Abstract

This paper discusses the recent advances made in virtual well metering technology and presents the experience gathered from deploying the technology in the Gulf of Mexico and various other locations globally over the last five years. Project execution best practices, including specifications, acceptance testing and commissioning procedures, are presented for deploying this advanced technology.

The paper presents field data comparison and shows that this technology has provided very reliable and accurate flow rate predictions over a variety of well configurations and reservoir characteristics (from gas condensate to black oil systems over a wide range of GOR/GLRs). The value of the dynamically estimated flowrate uncertainties in addition to real-time, continuous well flowrate estimates is described. These systems are equipped with real-time calibration programs that reconcile the total well production, on a daily or weekly basis, with the fiscal production and then back-allocate the production to the wells based on the calculated well flowrate uncertainties.

These well metering systems are easily integrated with real-time pipeline flow monitoring systems to provide real-time advisory capability to the operator. These systems have expanded in recent years to include leak detection/restriction detection capabilities, look-ahead/forecasting capabilities that offer flow assurance guidance on operational issues such as cool-down, warm-up and hot-oil circulation times, and the paper presents such examples.

Introduction

Multiphase flow simulation technology has matured to the point where it is frequently used to tackle flow assurance problems during design as well as day-to-day operation of oil and gas pipelines. Simulations are used, for example, in sizing pipes and thermal insulation; developing procedures for start-up, shutdown, and process upsets; and avoidance of wax and hydrate formation. An emerging application area is " online?? simulators [Parthasarathy, P. et al., 2007] which are integrated with field data acquisition systems (DCS/SCADA). The demands on online systems differ considerably from design simulation tools [Llave S., 2005]. Design tools can assume idealized conditions, with precise knowledge of process parameters (inlet/outlet pressures and flowrates, fluid compositions, etc.). Corresponding measurements are often unavailable in the field. Numerical models must therefore be flexible to use such data as available. Models must handle instrument drop-out, noise, bias and drift, and incorporate filtering to stabilize the numerical model. Compositional uncertainties must be addressed by building in tuning factors so that predictions match the measured outlet phase rates. Online simulators are key to implementing model-based leak/restriction detection systems, which are the only viable systems for subsea multiphase pipeline networks [Scott, S.L and Barrufet, M.A., 2003].

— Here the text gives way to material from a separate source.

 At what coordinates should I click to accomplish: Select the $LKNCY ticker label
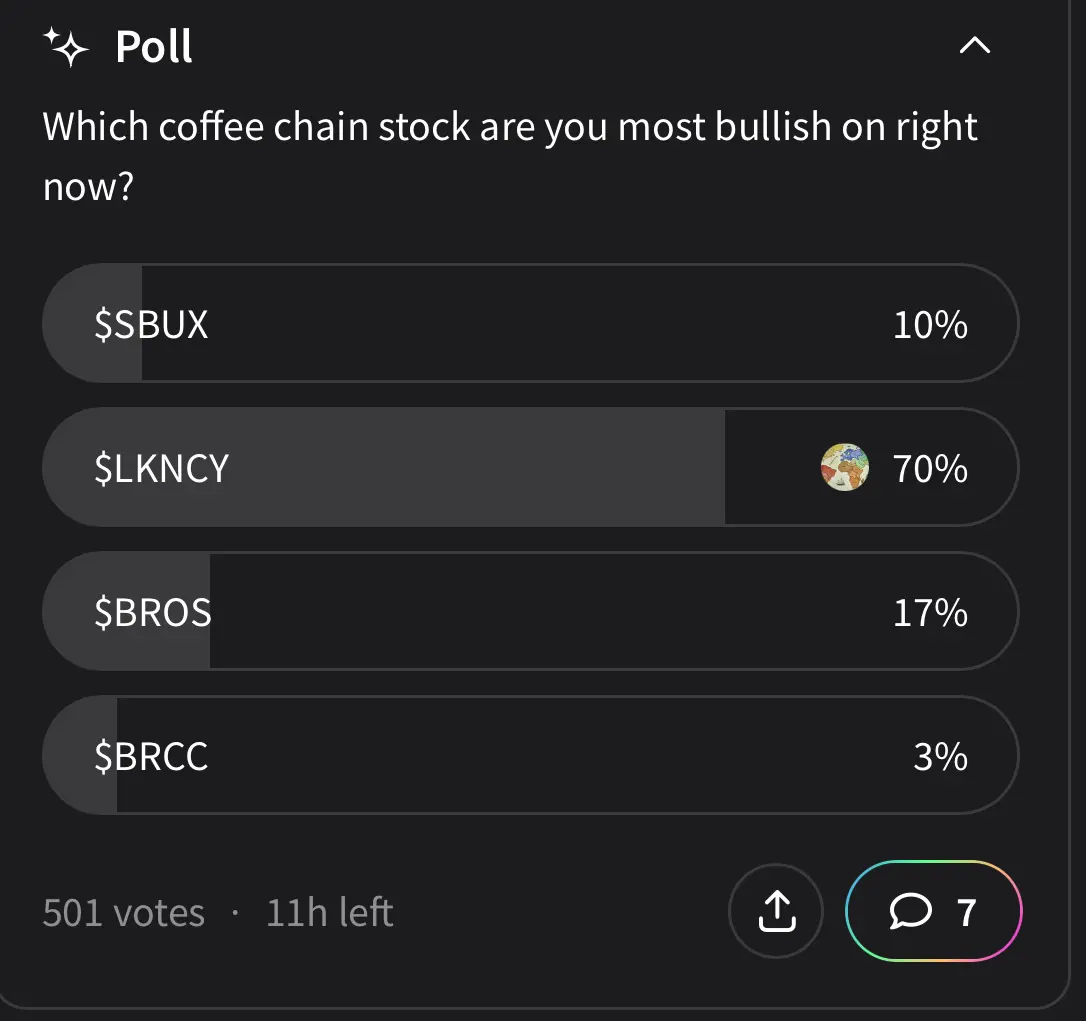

Real-time readings from the gas and liquid export flow meters are usually available for export pipelines that extend from the offshore platforms to shore receiving facilities. These rates are used to feed online simulators via the field data acquisition systems (DCS/SCADA). These online simulators in turn provide real time information on pipeline holdup, pressure, flowrate, and temperature profiles; arrival slug size; pig tracking; and proximity to hydrate or wax formation. A powerful application is to combine field data and online model predictions to run look-ahead simulations. For example, safe pigging campaigns can be planned to ensure that the swept liquids will not flood the slug-catchers [Haldipur, P. et al., 2007].

For simulating infield subsea flowlines that extend from the wells to topsides, a common problem is the lack of real-time three-phase flowrates from the wells. One option is to install subsea physical multiphase flowmeters, but this is expensive; also, testing, calibration, and post-installation tuning of these meters are often problematic. Further, for subsea installations, it is not economically viable to remove these meters in order to carry out any type of maintenance if needed. Increasingly, operating companies are turning to software based solutions to estimate the well flowrates in real time.